Когда цирки Юго-Восточной Азии из-за наступившего сезона дождей вынуждены были прекратить представления, многие артисты со знаменитыми или необычными номерами – например, мадам Ко и ее тануки-акробаты, – подписали контракты с европейскими или американскими цирками, но некоторые циркачи, в основном ветераны, вернулись кто отдохнуть, кто порепетировать номер, в Фань-Нань-Нань: там, в горах, и суше, и прохладнее. Один из таких ветеранов – воздушная гимнастка – и согласилась переправить Дики в деревянной люльке по тонкому канату, соединявшему Фань-Нань-Нань с виллой «Инкогнито».
Дики Голдуайр был во многих отношениях парень бесшабашный. На боевых вылетах он – что бы ни происходило – сохранял ледяное спокойствие. Когда бомбили его собственную базу, он обычно последним отправлялся в укрытие и в бункер спускался с песней на устах. Так-то так, но деревянная люлька – это отдельная история.
Трос, по которому катился сей примитивный агрегат, был не толще детской ручонки. Натянут он был так туго, как только возможно, но на ветру все-таки раскачивался. Висел между двумя деревянными настилами над зияющей пропастью, над ущельем столь глубоким, что дна его из-за тучи брызг, поднимавшейся от бежавшего по нему горного потока, видно не было.
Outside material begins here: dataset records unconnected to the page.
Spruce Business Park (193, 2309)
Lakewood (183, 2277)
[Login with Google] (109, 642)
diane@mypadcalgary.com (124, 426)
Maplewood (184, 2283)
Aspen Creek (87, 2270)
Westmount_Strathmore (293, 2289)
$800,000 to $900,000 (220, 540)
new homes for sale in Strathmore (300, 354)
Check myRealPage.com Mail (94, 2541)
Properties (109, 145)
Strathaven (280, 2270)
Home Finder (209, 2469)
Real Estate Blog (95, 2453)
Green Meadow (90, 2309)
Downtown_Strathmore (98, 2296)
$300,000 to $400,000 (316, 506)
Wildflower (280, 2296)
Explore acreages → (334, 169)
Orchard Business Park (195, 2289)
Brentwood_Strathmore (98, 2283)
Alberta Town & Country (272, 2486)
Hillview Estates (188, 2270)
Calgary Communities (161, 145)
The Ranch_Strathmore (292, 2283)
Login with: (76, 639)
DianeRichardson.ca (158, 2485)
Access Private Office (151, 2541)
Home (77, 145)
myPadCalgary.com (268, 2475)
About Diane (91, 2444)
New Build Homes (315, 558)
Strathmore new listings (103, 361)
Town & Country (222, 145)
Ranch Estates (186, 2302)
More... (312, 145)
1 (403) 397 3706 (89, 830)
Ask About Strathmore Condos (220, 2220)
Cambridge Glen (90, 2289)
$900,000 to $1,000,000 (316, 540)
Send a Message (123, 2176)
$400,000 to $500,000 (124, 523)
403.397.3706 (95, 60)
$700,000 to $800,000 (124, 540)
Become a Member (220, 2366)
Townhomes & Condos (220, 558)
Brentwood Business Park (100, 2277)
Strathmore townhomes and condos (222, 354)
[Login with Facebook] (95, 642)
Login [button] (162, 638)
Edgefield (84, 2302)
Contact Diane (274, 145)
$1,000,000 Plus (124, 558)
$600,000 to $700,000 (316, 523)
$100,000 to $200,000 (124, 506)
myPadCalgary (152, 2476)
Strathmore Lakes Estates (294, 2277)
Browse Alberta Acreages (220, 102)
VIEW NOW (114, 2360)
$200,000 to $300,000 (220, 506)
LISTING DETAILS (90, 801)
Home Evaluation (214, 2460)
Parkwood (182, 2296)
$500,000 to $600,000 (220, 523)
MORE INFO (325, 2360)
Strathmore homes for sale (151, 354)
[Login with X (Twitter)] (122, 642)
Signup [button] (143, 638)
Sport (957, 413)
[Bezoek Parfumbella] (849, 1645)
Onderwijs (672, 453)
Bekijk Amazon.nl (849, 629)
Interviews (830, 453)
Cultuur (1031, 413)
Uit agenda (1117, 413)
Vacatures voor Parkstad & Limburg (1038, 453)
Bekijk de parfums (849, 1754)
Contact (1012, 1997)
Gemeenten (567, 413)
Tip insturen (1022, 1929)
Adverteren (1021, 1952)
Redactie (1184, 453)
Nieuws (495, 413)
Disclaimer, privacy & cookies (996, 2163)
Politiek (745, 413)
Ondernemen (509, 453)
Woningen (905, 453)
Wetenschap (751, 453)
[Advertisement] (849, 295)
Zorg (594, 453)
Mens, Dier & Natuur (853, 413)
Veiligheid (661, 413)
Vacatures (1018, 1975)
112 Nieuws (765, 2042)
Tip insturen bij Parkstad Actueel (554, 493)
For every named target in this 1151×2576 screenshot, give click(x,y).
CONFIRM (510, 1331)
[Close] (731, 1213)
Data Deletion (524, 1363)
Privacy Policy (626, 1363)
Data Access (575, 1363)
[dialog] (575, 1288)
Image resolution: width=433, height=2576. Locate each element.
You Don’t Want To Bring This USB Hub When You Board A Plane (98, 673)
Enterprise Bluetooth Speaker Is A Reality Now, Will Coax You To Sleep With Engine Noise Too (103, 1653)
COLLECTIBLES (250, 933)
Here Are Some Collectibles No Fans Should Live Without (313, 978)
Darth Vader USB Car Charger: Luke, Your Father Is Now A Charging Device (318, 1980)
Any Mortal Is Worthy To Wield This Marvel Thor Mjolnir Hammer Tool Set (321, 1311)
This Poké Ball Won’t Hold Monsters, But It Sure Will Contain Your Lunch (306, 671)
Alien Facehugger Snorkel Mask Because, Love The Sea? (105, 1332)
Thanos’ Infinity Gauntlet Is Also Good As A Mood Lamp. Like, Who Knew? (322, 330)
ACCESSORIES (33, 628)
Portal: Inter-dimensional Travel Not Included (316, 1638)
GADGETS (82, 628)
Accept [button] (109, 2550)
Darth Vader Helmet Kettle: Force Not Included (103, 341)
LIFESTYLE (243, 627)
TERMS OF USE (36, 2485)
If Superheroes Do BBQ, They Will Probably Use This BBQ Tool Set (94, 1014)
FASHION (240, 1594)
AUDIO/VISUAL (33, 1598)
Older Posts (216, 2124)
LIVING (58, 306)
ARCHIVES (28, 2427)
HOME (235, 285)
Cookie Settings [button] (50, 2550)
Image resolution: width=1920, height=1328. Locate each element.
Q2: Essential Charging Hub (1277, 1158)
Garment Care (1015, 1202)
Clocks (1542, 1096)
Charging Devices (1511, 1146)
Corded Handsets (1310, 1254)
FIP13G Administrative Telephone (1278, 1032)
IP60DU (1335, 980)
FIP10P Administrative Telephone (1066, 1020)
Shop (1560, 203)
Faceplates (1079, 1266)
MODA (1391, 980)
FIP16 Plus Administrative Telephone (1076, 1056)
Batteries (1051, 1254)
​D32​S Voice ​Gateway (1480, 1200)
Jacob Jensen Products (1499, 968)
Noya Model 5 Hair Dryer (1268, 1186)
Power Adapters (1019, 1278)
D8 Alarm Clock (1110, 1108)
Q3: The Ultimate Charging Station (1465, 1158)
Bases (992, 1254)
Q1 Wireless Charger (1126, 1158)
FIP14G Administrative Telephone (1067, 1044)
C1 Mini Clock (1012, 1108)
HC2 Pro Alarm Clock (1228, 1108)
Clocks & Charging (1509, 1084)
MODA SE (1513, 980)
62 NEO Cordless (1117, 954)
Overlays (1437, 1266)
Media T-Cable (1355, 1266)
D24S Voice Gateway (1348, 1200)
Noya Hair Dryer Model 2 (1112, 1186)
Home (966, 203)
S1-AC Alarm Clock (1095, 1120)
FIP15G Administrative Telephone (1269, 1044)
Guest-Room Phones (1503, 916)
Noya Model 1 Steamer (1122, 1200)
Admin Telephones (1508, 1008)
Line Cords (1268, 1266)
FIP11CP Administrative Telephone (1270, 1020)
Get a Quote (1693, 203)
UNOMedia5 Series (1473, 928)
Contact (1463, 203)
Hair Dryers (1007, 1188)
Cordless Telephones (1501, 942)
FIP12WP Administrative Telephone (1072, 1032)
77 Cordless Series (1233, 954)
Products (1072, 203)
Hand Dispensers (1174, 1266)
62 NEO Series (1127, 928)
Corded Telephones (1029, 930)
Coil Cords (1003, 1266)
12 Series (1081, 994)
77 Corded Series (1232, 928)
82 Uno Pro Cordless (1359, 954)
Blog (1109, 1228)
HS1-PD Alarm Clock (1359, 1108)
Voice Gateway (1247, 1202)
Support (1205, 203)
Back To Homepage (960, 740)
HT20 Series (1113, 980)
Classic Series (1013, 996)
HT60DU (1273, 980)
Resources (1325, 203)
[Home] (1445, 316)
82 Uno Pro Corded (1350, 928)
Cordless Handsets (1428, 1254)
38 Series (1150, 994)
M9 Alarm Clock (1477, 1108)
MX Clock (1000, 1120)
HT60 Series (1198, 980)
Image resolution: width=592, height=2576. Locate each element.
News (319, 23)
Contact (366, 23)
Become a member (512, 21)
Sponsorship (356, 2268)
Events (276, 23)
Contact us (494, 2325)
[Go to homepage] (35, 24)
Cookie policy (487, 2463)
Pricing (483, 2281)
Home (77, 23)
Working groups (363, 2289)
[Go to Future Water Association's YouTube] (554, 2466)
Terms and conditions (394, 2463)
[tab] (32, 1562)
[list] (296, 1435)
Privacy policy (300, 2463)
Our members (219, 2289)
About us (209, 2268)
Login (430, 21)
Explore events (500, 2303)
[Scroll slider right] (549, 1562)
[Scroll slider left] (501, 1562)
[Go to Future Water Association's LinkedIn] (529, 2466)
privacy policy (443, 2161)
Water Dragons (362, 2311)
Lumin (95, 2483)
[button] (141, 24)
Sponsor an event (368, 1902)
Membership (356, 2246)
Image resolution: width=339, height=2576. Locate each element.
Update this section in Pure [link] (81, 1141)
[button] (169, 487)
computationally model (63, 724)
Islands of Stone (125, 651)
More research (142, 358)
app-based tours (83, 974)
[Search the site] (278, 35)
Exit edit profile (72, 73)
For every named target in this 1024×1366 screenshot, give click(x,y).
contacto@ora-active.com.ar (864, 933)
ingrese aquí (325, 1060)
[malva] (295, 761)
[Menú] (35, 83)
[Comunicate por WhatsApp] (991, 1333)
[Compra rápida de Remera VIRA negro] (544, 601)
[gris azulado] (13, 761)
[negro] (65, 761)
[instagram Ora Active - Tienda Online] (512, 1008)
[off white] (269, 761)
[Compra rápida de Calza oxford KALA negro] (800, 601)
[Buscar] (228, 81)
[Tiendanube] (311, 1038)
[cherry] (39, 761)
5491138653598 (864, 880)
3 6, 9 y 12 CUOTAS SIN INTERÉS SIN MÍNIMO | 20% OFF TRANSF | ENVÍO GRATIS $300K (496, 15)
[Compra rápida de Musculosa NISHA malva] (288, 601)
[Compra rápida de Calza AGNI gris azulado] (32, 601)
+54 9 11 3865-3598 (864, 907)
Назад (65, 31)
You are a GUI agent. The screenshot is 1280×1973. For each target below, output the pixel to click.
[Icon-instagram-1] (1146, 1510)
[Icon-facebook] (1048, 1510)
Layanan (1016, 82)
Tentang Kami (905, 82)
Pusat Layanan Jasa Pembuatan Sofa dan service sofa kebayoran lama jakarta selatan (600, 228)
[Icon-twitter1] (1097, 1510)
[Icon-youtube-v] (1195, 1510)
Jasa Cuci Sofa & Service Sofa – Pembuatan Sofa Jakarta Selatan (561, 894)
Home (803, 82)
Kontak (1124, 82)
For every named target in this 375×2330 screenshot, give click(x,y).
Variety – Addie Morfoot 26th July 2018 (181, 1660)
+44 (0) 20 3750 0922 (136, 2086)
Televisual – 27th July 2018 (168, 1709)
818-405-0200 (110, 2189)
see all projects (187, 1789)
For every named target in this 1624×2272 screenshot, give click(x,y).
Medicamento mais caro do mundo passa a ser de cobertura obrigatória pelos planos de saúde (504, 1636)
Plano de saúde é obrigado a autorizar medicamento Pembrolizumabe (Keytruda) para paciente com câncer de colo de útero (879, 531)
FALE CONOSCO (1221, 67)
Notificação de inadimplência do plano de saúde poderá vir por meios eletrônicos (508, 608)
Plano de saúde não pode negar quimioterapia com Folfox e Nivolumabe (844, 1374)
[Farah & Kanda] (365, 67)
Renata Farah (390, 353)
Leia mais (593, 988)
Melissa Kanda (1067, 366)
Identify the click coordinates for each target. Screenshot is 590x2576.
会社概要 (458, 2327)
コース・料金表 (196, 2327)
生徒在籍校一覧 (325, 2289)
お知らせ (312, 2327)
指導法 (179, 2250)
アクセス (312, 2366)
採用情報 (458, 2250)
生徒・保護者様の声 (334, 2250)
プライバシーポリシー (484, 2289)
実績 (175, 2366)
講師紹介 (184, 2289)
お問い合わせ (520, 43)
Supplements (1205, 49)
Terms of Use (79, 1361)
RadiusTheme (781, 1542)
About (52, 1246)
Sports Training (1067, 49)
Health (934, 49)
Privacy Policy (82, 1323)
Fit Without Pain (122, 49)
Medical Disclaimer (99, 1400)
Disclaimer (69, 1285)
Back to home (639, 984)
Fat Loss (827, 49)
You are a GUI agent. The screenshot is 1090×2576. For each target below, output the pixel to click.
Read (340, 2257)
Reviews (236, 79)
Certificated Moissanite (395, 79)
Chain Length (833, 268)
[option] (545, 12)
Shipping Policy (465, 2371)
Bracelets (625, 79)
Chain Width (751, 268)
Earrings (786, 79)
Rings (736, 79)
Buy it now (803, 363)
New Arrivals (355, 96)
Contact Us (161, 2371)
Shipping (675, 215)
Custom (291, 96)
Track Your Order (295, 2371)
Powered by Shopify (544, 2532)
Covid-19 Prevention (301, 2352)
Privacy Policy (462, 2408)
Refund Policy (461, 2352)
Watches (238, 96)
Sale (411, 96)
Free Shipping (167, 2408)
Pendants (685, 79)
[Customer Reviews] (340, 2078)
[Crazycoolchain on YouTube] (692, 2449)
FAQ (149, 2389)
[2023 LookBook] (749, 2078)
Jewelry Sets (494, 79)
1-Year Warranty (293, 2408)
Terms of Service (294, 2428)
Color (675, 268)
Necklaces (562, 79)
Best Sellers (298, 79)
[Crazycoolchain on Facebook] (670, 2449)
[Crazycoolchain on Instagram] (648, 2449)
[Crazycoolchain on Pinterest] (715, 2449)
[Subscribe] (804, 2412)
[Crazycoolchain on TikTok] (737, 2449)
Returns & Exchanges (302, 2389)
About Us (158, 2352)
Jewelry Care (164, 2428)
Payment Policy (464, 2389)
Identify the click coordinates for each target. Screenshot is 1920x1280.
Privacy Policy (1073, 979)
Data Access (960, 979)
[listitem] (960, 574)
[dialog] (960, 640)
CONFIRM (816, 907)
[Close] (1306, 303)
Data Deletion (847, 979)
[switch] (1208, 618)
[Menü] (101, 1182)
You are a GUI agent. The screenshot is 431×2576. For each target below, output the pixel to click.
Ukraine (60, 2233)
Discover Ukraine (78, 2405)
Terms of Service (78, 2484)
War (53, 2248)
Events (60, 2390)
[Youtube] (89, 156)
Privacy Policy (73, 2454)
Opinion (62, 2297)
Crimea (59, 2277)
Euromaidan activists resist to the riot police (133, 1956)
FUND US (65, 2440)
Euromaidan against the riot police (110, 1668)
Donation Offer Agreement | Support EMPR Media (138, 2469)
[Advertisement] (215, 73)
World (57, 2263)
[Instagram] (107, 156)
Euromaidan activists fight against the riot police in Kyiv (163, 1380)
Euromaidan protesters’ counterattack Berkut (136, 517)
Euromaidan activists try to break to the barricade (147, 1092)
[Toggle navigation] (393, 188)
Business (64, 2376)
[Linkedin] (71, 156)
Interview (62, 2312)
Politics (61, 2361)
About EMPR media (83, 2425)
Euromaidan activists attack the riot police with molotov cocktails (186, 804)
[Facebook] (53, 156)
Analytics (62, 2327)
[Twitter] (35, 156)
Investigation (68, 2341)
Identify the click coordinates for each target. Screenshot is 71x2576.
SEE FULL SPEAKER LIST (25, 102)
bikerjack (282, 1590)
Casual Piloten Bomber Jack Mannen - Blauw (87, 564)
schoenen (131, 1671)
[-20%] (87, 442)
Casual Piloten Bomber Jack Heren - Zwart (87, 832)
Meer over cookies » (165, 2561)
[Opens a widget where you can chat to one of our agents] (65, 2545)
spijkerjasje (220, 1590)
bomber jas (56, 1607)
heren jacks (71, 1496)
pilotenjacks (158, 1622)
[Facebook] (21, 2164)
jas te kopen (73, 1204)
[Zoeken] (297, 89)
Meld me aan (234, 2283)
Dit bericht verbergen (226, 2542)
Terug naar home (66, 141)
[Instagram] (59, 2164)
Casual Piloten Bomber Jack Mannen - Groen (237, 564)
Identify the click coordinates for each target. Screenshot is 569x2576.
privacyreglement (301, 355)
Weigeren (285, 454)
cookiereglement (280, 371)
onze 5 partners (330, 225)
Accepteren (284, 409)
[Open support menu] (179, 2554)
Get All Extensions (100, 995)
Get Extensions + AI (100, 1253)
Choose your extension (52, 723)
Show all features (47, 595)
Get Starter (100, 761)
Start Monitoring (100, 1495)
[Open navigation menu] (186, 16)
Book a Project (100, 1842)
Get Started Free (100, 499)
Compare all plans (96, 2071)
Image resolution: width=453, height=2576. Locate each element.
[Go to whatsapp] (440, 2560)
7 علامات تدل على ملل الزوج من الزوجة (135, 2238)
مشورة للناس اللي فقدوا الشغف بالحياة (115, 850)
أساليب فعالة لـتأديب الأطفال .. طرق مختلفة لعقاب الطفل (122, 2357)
Говорили, что ущелье кишит кобрами, что там обитает парочка тигров, но тому, кто поимел бы несчастье свалиться с каната вниз, было бы уже не до живой природы. Один внезапный порыв ветра, один неверный шаг воздушного гимнаста – и пассажиру в последние секунды жизни довелось бы узнать, что это такое – свободное падение без парашюта.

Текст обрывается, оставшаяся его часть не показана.